# [Work required]
Rewrite each line of the following data as an item in a numbered list, skipping any blank lines. Leave the pictures out of your answer.

___ Material for this exercise ___

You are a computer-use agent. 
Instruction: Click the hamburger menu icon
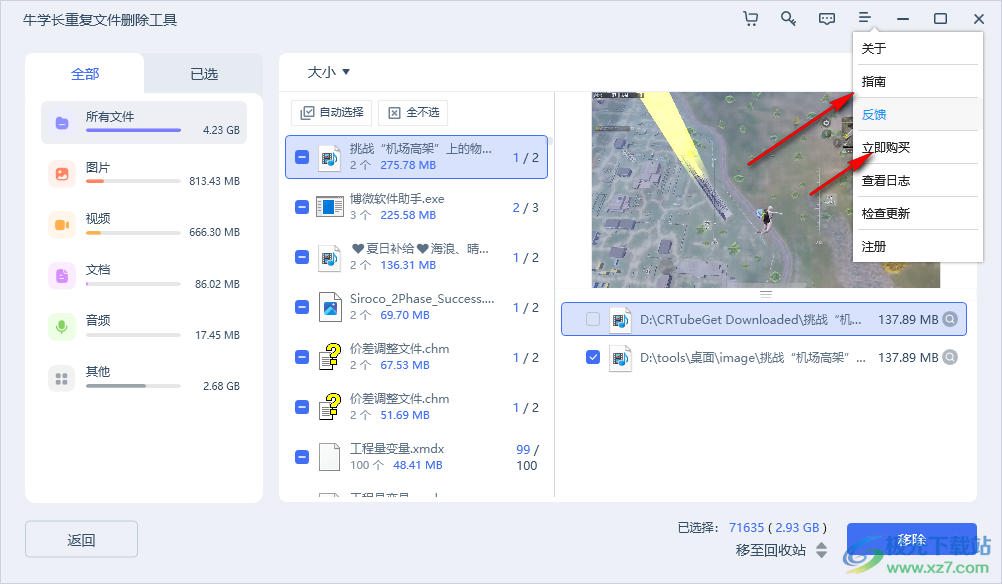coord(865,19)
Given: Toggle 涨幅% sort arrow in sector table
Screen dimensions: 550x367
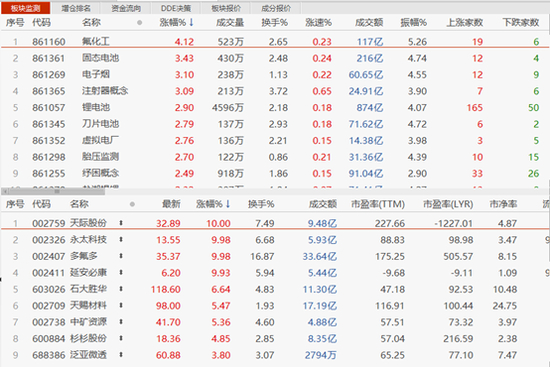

___

# [Task output]
1. You are a computer-use agent. 
2. Instruction: Click the hamburger menu icon
3. coord(865,19)
4. Given: Toggle 涨幅% sort arrow in sector table
5. Screen dimensions: 550x367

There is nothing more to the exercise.